Data items:

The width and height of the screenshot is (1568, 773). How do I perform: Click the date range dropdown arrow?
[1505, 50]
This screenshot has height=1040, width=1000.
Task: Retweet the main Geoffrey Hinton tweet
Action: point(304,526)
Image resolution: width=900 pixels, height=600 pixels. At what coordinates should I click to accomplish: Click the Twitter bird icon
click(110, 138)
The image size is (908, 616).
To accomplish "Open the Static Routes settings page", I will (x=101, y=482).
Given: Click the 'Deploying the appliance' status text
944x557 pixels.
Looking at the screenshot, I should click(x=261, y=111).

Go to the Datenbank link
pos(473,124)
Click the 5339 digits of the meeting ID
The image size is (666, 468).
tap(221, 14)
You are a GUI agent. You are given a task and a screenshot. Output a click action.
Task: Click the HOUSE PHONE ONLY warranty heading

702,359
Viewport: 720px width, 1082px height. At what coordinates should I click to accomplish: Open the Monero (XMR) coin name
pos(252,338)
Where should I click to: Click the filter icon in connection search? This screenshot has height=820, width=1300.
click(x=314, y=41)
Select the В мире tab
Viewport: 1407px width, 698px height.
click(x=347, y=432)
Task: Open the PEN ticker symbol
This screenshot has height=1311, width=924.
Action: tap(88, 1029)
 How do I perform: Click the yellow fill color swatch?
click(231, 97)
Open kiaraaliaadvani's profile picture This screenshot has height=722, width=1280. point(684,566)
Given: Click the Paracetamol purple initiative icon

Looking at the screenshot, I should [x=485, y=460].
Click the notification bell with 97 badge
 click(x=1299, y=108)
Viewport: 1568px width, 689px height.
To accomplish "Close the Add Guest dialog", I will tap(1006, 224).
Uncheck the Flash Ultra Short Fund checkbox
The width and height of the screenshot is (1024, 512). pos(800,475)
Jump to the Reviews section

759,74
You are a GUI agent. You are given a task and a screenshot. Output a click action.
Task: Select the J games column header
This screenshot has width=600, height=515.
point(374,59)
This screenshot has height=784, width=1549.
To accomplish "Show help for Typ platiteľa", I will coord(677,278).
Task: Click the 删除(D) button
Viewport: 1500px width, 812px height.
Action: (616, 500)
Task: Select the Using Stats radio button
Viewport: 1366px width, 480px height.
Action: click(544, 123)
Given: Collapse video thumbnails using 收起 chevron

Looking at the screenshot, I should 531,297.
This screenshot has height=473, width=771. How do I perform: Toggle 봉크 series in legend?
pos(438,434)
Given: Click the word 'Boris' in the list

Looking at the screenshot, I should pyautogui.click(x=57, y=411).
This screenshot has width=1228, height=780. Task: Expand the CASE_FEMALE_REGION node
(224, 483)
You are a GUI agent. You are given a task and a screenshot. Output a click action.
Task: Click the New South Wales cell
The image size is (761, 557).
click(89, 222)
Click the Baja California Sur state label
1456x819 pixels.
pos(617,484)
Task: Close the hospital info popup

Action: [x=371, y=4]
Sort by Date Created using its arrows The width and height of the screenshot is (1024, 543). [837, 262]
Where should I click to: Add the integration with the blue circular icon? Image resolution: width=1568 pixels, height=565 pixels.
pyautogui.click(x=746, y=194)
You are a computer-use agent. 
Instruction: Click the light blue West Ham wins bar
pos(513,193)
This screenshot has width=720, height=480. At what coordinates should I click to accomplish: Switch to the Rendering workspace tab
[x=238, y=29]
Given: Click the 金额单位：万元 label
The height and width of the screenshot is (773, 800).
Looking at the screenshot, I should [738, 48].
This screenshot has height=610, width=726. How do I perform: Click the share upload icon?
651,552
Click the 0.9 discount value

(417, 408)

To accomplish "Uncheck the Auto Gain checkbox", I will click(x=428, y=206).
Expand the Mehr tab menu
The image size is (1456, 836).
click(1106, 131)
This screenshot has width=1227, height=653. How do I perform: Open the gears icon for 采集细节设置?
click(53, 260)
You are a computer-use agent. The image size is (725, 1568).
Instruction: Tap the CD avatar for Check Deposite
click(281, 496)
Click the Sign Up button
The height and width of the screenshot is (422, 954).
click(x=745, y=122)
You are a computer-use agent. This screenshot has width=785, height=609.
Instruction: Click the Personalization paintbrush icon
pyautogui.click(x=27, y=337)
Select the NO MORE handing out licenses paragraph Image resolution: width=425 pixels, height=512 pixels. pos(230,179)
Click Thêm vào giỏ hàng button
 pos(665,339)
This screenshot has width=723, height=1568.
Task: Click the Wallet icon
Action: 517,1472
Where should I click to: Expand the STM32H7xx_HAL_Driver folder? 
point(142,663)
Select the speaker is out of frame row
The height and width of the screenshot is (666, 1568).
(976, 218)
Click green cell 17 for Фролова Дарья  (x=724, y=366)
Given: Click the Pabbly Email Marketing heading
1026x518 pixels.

● **GOAL OF THE EXERCISE**
In the lines above, find the word "cell" and copy each line that contains it.

● **WRITTEN RESPONSE**
Task: Click the New South Wales cell
Click green cell 17 for Фролова Дарья  (x=724, y=366)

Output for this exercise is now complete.